Teens may not think much about what they eat. Or what they eat today will affect them tomorrow, or twenty years from now. One long-lasting effect of nutritional imbalance during adolescence is osteoporosis. Once recognised primarily as an elderly woman's disease, osteoporosis is now being acknowledged as a partially preventable "adolescent" disease because the occurrence of osteoporosis is influenced by bone mass attained during the first three decades of life, as well as the amount of bone lost after menopause. An optimal calcium intake during adolescence, when 50 percent of adult skeletal mass is formed, decreases the risk of the crippling fractures caused by osteoporosis.

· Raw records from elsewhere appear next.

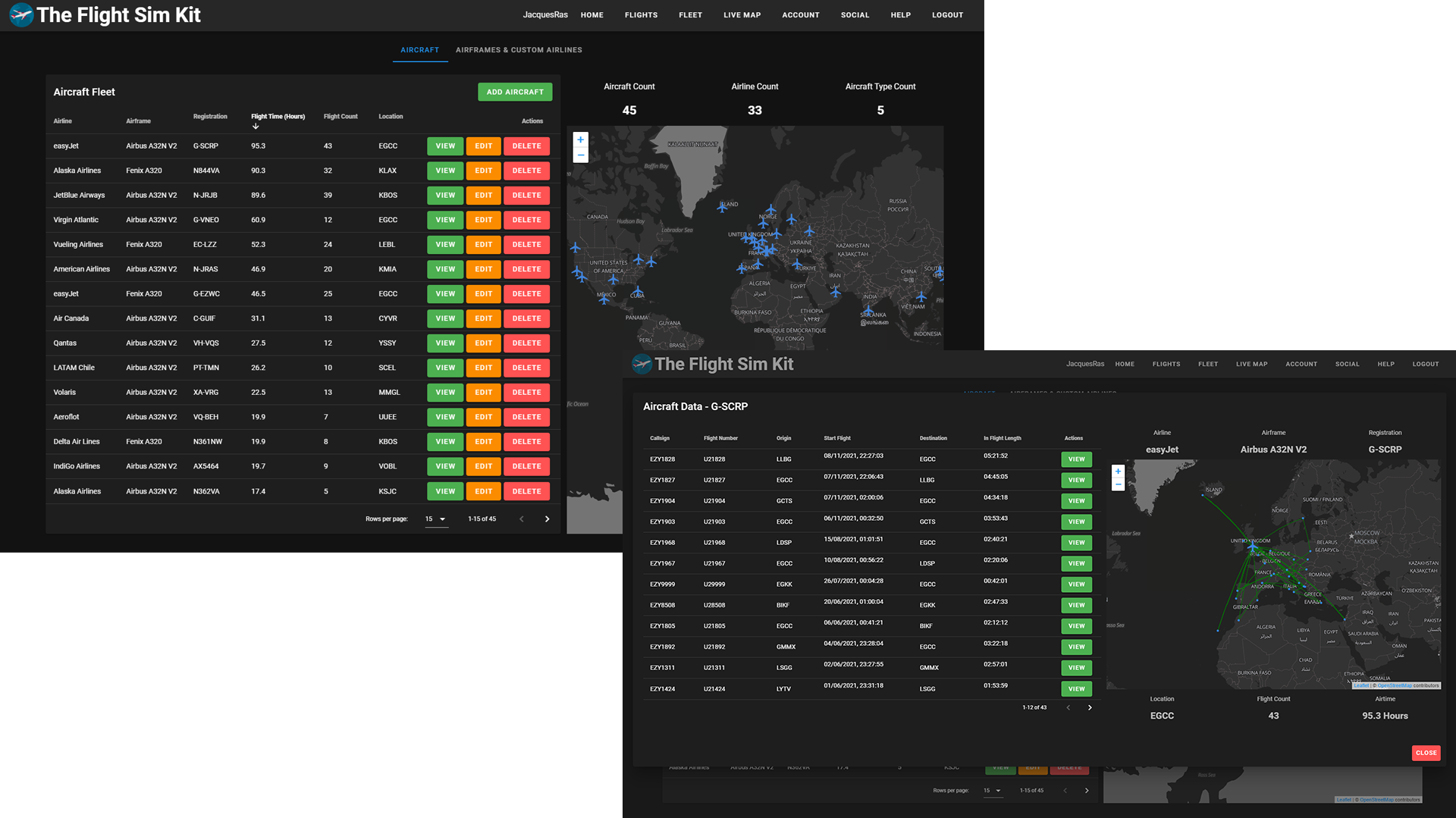This screenshot has width=1456, height=818.
Task: Open the Flights menu in the top navigation
Action: pos(641,15)
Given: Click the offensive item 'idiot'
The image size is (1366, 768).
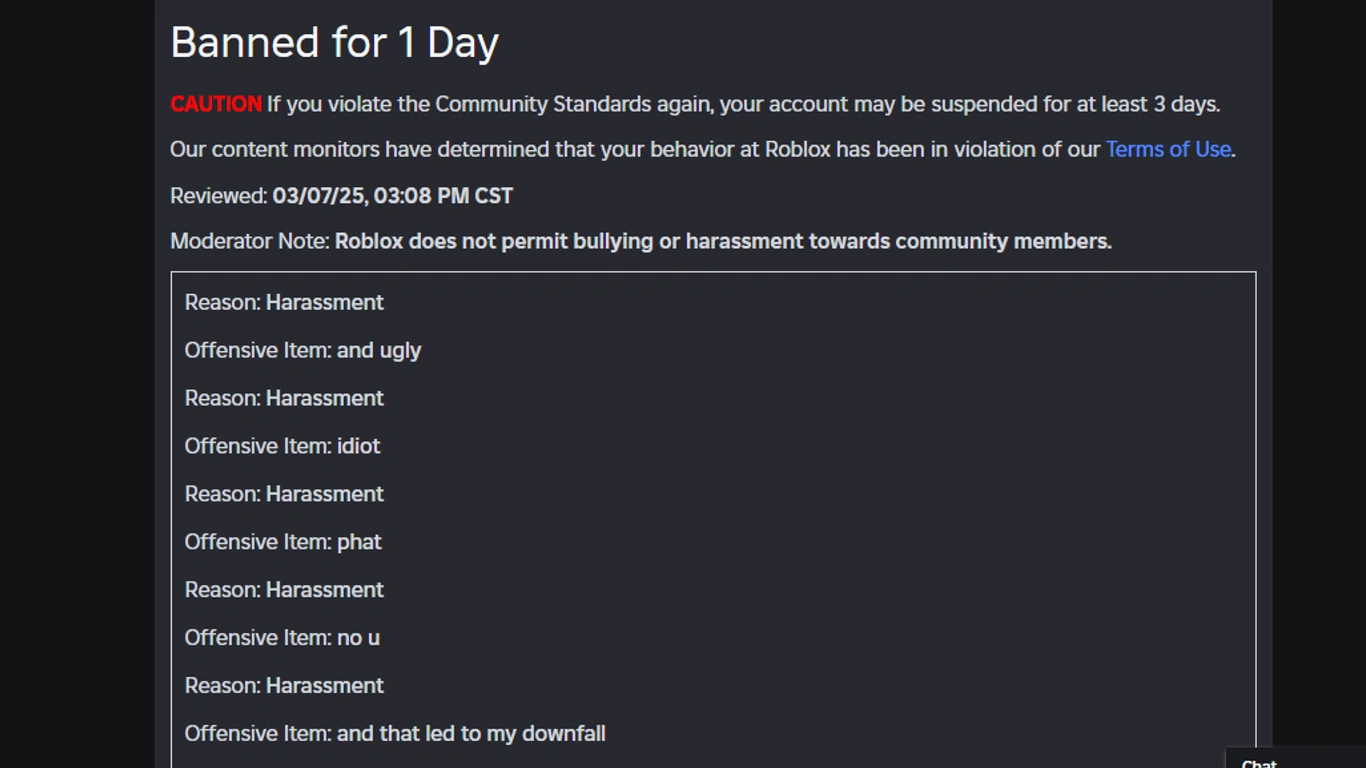Looking at the screenshot, I should click(282, 446).
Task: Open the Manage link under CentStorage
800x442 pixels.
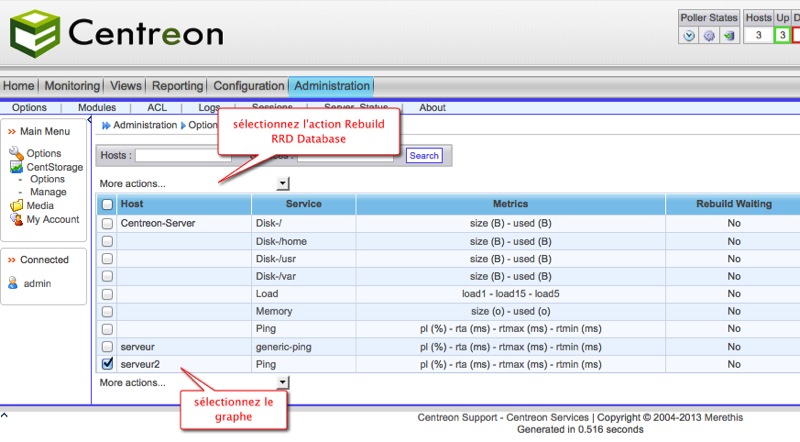Action: (48, 192)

                                                                      Table 1 Showing age wise comparison between male and female calcium influence

Recent studies shows calcium supplementation in the girls of age between 12 to 16 years, produced a 14 percent increase in bone density in comparison to unsupplemented girls. For every 5 percent increase in bone density, the risk of fracture declines by 40 percent. And, by the time adolescents finish their "growth spurt" around the age of 17 to 18 years, approximately 90 percent of their adult bone mass will have been established.
However, a national survey indicates that 85 percent of adolescent females do not consume the Recommended Daily Allowance (RDA) for calcium. Many adolescent females avoid dairy products, the best source of calcium, because of the perception that all dairy products are Fat-laden foods. Other teens replace milk with regular or diet soda, unconcerned about the "Empty calories" or limited nutritional value of soda. Some teens are not aware of the serious, long-lasting implications of inadequate calcium consumption. And most do not think they may become one of the 26 million women that suffer from osteoporosis today.

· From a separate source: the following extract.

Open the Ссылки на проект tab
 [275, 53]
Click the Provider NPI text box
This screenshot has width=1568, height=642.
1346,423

                                                           Table 2 showing recommended daily allowance of calcium in different age groups

Adolescent Female Athlete Triad

Disordered Eating, Amenorrhea, and Osteoporosis
The competitive adolescent female athlete may often be at risk for developing this trio of medical disorders. The compounded effects of osteopenia (reduced bone mass), amenorrhea (loss of periods), and disordered eating can be debilitating for the female teen athlete. Despite the fact that their weight- bearing exercise acts to increase bone density, this exercise often cannot compensate for the lower estrogen levels associated with menstrual dysfunction and the resultant loss of bone. Many young female athletes may aspire to be "ultra-thin," the loss of 25 percent of total body weight causes serious physiological disturbances, like amenorrhea, which has been linked to increased stress fractures.


Conclusion

                                                                            Figure showing how adequate calcium intake cut down the risk of fractures

Inadequate calcium and vitamin D intake is harmful to bone health. Excessive consumption of other nutrients such as protein and sodium can decrease calcium absorption. Early menopause (<45 yr) occurring naturally or surgically (for example surgical removal of ovaries) cause estrogen deficiency which may increase chances of developing osteoporosis. Excessive use of alcohol increases the risk fractures due to both poor nutrition and increased risk of falling.

References
  1. Physical Medicine Rehabilitation Principle and Practice by Joel A Delisa &Bruce M. Gans (2007), published by Lippincott Williams and Wilkins, fourth edition, Chapter 58 Osteoporosis, page no.1464-1469
  2. Clinical Orthopaedics Rehabilitation,S. Brent Brotzman (2003) and Kelvin E. Wilk, Moshy publication, second edition, chapter 7 special topics, page no 530-538
  3. Clinical Sports medicine,Peter Brukner And Karim Khan with colleagues(reprinted in 2010), published by Tata McGraw Hills, part D chapter 41 Women and activity: related issue across the life span, page no.756-757
  4. Robson BE. Disordered Eating in HighSchool Dance Students,Some Practical Considerations. J Dance Med Sci 6(1): 7-13, 2002.